The implementation of PMS in the company is vital as it will assist in introspecting the current progress and ascertaining the actual performances of respective employees/staff at the workplace. Furthermore, PMS is one the effective approach which aligns the vision and objectives with resources- capital and manpower (Carless, Salter, Yang, & Lam, 2011). In addition to this, measurement and improvements concerning employee performance are necessary to ensure sustainable performance at a workplace that is possible through an effective performance management system (Eccles, Perkins, & Serafeim, 2012). Ensuring a clear understanding of the company's policies, guidelines to staff will lead to improved productivity, clear directions and sustainable performance and there will be no room for doubt at workplace Furthermore, meetings and appraisals such as 360 degrees, staff self-appraisal, and feedback under PMS are some of the major tools which will assist in identifying actual performances of staff members to what was being expected by them regarding their jobs hence, it will improve productivity and sustainability of performance by the employees resulting in the accomplishment of desirable goals. In addition to this, rewarding, promoting them through remuneration, bonuses, applause in the forefront will increase their motivation and lead to improved quality of performances hence, leading to sustainability at the workplace (Boud, 2010). Moreover, rewarding them with compensation, bonuses, and rewards for their excellent performances will keep them motivated and they will work even better than before thereby goals can be achieved effectively (Miller, 2011).  In addition to this, the CEO of a company can ask its employees to self-appraise regularly and order managers to personally interact with the staff regularly which will assist in addressing their issues and needs at a workplace that will lead to maintaining robust relations, improved performance and clarity of jobs. - Goals need to be amended to stay in the competitive game hence, guiding staff towards current goals and training them accordingly will foster sustainability. Furthermore, ensuring long term goals and policies to staff will prevent ambiguity concerning their duties at the workplace and foster sustainability. Hence, setting staff targets and ascertaining progress drives up quality of performance and company’s long term growth (Epstein, & Roy, 2011)

Implementation of SMART-

Ensuring a clear understanding of the set policies, guidelines, and blueprint to staff will lead to sustainable performance and there will be no room for doubt at workplace hence, a SMART tool is an effective approach that encourages accomplishment of long term goals (Starik, & Rands, 2015).

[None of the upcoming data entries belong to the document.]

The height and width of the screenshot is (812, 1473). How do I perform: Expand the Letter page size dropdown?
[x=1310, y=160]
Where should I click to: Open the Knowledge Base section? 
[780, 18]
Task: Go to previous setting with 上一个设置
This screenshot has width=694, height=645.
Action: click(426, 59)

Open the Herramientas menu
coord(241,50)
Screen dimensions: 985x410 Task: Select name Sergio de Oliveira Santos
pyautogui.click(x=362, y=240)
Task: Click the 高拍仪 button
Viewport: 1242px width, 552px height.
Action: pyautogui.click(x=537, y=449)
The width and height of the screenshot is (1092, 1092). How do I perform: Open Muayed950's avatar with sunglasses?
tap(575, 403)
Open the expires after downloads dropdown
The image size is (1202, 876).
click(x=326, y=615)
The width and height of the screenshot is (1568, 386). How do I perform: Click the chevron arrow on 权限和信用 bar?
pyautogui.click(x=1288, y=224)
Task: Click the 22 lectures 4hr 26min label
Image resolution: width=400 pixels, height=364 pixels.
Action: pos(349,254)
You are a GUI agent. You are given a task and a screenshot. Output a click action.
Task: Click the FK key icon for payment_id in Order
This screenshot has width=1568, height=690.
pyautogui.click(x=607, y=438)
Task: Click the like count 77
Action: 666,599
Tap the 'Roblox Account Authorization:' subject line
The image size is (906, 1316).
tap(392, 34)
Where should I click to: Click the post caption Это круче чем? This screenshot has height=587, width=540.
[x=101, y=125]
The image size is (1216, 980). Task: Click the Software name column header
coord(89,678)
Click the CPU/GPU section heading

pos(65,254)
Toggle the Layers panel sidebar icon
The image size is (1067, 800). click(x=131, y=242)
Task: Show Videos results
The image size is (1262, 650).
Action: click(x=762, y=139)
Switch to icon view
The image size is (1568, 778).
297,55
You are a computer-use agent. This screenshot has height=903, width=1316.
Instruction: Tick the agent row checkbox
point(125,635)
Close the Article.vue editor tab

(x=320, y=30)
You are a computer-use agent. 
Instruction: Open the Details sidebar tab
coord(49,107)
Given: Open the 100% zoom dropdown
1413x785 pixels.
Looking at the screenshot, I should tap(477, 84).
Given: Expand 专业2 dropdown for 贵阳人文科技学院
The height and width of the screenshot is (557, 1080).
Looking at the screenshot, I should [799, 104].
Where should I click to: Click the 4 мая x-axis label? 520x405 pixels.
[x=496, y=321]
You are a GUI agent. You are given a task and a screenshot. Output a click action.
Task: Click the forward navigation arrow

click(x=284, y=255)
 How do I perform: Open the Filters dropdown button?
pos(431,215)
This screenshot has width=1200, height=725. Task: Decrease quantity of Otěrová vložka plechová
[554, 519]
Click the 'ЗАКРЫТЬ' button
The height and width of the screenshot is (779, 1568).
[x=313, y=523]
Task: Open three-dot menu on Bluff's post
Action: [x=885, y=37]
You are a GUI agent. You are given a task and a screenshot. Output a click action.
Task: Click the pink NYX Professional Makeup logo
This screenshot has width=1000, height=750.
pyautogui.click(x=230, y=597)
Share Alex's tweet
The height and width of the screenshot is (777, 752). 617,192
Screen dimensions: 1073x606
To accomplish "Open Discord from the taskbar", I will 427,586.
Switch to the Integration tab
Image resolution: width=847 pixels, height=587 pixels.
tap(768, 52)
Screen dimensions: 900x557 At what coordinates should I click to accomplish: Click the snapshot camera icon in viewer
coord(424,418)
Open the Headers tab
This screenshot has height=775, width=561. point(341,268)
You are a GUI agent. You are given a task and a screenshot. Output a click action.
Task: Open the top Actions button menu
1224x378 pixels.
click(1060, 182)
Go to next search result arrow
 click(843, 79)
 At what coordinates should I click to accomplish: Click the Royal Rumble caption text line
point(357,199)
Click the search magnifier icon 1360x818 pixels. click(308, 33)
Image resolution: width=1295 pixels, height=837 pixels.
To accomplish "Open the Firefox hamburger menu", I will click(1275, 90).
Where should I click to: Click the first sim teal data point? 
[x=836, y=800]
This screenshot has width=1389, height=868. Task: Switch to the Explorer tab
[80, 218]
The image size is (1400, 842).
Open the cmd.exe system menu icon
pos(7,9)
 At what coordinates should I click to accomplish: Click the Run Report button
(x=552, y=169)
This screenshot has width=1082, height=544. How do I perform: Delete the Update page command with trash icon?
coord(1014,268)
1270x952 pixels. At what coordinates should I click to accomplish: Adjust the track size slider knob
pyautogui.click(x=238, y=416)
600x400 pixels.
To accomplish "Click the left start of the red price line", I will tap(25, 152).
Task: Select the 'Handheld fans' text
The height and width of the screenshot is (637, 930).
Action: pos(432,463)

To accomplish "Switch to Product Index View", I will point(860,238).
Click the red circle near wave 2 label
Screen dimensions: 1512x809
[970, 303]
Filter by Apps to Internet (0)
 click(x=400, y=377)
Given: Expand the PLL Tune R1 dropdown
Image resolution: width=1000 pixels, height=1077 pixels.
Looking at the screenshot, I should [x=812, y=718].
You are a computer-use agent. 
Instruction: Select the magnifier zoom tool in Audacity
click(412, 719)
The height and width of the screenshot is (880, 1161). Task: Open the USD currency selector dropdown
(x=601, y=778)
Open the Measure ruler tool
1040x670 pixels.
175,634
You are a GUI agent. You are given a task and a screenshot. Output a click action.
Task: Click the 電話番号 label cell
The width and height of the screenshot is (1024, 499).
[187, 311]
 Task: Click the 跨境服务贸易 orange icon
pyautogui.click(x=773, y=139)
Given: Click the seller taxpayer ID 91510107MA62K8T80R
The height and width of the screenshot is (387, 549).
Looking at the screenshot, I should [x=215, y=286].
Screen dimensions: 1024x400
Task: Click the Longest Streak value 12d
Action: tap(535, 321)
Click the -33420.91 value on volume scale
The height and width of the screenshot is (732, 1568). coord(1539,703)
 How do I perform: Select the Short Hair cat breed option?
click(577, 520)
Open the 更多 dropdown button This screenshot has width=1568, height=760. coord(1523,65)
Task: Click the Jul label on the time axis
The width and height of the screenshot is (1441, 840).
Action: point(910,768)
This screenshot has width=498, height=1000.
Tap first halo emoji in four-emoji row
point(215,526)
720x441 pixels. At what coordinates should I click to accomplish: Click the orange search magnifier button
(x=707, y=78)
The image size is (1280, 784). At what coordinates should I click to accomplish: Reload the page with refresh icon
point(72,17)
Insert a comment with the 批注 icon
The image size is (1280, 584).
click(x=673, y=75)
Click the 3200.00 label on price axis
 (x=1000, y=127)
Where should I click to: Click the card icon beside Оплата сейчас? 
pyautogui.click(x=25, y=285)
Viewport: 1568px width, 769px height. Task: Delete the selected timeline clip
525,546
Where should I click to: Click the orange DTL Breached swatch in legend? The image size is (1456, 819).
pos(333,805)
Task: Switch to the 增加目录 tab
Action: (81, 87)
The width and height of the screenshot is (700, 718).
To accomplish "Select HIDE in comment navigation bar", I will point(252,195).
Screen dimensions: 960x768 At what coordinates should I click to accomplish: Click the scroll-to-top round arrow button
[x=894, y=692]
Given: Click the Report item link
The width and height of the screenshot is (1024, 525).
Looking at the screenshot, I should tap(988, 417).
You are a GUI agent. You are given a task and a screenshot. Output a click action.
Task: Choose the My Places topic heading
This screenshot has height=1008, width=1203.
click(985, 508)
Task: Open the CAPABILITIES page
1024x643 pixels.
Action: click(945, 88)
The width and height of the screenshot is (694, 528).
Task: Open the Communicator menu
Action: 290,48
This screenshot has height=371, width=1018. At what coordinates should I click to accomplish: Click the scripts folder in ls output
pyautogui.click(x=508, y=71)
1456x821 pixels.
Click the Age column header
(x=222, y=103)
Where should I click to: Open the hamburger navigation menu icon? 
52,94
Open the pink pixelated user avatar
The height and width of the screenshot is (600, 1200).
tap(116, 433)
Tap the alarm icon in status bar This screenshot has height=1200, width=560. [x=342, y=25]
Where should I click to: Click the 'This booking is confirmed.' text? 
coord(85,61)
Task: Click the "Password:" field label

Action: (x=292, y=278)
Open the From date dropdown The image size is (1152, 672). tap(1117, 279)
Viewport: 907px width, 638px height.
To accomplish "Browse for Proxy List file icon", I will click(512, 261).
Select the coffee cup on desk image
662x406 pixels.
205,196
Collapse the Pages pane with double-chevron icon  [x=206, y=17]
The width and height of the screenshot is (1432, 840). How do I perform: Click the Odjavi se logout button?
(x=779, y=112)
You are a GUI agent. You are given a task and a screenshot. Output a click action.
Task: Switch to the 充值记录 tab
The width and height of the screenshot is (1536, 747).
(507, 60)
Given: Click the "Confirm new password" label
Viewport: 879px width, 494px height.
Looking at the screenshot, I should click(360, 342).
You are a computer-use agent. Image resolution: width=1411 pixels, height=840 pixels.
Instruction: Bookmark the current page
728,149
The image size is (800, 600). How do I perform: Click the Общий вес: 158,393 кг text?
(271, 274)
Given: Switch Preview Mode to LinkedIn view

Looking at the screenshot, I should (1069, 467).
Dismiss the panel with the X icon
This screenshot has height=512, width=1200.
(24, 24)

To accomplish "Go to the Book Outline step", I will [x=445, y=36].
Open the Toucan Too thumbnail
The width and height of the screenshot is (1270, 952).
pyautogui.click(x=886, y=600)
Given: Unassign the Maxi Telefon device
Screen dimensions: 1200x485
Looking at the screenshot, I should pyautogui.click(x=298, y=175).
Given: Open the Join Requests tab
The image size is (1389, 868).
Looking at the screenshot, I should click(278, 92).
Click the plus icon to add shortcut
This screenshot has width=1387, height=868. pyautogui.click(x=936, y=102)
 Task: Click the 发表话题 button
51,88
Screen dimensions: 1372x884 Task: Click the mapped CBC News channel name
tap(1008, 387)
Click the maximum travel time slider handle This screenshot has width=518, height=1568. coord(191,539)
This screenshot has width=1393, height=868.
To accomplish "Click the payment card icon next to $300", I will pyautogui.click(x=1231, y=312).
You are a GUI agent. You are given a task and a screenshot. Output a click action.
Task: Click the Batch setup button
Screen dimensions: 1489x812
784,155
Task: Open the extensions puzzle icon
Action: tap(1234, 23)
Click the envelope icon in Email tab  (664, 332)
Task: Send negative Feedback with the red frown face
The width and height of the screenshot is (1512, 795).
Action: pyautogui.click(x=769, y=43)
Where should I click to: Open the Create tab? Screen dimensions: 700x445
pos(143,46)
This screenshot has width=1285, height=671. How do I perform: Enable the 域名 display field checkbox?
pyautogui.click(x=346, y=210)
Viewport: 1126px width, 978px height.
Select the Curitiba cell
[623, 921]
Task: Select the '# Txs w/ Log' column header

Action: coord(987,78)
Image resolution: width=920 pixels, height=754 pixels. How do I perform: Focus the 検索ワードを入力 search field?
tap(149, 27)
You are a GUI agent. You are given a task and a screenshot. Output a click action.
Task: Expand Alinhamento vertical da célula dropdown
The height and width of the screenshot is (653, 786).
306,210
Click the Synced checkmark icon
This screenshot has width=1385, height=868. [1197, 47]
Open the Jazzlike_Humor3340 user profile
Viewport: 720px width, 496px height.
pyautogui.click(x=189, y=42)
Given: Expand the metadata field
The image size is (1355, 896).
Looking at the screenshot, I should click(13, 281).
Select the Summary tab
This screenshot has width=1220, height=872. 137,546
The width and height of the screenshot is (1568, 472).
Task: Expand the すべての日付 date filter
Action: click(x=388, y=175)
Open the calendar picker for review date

  1. Specific- setting a meaningful and clear vision and mission will prevent ambiguity and staff would be able to perform sustainably.
  2. Measurable- Quantifiable measures and tools will assist in tracking the current progress or position of the company.
  3. Attainable- The availability of required resources and setting up realistic goals is need of the hour.
  4. Relevant- The vision, mission, and objectives must align with goals of the company.
  5. Time-based- Goals need to be amended to stay in the competitive game hence, guiding staff towards current goals and training them accordingly will foster sustainability.